Literature DB >> 28076851

Pse-Analysis: a python package for DNA/RNA and protein/ peptide sequence analysis based on pseudo components and kernel methods.

Bin Liu^1,2,3, Hao Wu¹, Deyuan Zhang⁴, Xiaolong Wang^1,2, Kuo-Chen Chou^3,5.

Abstract

To expedite the pace in conducting genome/proteome analysis, we have developed a Python package called Pse-Analysis.

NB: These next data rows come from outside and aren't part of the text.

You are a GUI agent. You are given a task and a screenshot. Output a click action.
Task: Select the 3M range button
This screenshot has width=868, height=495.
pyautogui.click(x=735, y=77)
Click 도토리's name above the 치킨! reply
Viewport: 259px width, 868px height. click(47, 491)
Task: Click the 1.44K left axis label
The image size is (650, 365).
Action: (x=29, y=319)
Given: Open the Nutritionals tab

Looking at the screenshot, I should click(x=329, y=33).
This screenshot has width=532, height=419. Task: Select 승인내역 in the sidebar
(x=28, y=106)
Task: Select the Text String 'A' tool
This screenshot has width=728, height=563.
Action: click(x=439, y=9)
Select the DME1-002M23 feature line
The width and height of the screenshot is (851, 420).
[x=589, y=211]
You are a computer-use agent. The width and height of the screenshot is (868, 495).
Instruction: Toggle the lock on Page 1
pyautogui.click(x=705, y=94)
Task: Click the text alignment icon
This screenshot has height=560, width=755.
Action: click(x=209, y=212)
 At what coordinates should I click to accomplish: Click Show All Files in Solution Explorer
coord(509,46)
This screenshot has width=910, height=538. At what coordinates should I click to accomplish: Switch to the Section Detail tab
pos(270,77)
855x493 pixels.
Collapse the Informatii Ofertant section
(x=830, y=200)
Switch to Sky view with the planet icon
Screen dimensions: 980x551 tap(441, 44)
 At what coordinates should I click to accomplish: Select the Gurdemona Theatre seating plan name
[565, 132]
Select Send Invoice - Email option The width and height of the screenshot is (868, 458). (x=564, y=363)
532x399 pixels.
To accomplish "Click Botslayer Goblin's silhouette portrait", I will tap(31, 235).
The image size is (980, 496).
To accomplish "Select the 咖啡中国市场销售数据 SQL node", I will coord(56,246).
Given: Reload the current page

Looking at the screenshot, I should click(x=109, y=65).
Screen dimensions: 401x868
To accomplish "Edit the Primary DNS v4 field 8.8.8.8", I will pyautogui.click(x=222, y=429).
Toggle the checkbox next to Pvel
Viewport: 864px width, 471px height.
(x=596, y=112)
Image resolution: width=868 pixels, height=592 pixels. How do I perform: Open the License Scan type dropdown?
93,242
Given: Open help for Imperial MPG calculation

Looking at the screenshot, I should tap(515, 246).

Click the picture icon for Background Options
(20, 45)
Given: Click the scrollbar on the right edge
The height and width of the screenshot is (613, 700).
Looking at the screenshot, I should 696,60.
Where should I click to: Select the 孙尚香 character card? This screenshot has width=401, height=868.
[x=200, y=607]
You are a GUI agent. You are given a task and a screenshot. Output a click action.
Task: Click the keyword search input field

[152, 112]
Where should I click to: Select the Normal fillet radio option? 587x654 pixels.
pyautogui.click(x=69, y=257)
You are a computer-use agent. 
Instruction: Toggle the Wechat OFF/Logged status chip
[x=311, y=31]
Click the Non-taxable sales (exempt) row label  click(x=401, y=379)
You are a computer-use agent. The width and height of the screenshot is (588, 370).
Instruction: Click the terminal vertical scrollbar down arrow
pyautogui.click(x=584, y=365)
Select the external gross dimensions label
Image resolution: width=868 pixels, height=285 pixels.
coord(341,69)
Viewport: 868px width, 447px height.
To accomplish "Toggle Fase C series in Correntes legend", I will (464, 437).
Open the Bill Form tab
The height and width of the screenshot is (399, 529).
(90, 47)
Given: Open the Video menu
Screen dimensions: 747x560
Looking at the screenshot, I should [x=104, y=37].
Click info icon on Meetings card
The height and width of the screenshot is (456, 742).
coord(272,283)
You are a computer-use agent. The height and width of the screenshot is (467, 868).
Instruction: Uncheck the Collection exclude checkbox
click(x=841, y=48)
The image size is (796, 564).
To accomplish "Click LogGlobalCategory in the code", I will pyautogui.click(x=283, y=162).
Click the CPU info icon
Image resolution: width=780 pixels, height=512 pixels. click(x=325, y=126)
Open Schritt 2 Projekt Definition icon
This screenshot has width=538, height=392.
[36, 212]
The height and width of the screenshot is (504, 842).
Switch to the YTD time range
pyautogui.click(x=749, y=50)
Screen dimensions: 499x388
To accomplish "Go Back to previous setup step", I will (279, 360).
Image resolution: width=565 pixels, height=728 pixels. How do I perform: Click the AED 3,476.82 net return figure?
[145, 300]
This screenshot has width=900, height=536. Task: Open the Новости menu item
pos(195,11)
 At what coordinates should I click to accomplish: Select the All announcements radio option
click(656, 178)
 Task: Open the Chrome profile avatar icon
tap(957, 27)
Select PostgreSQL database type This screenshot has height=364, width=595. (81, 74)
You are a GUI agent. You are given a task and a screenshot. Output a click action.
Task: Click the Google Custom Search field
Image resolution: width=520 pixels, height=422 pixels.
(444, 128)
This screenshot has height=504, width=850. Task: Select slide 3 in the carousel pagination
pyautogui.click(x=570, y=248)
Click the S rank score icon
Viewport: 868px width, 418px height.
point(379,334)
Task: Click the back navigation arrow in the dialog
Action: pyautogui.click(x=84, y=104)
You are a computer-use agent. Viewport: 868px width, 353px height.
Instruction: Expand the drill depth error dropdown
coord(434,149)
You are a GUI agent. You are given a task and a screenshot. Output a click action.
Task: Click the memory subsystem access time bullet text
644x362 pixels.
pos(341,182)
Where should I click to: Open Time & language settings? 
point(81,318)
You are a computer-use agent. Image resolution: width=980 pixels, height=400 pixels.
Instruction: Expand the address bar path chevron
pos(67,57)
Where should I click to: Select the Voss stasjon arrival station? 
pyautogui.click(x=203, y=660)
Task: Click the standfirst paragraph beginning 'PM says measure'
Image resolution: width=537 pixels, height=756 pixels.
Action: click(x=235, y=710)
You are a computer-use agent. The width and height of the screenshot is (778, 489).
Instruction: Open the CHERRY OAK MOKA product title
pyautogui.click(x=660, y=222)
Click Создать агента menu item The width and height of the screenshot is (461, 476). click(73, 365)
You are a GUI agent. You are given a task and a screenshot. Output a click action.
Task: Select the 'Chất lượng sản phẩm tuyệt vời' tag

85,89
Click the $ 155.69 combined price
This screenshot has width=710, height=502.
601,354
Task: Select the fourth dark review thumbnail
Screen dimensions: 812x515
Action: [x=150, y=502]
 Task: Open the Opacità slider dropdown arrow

The powerful package can automatically complete the following five procedures: (1) sample feature extraction, (2) optimal parameter selection, (3) model training, (4) cross validation, and (5) evaluating prediction quality. All the work a user needs to do is to input a benchmark dataset along with the query biological sequences concerned. Based on the benchmark dataset, Pse-Analysis will automatically construct an ideal predictor, followed by yielding the predicted results for the submitted query samples. All the aforementioned tedious jobs can be automatically done by the computer. Moreover, the multiprocessing technique was adopted to enhance computational speed by about 6 folds. The Pse-Analysis Python package is freely accessible to the public at http://bioinformatics.hitsz.edu.cn/Pse-Analysis/, and can be directly run on Windows, Linux, and Unix.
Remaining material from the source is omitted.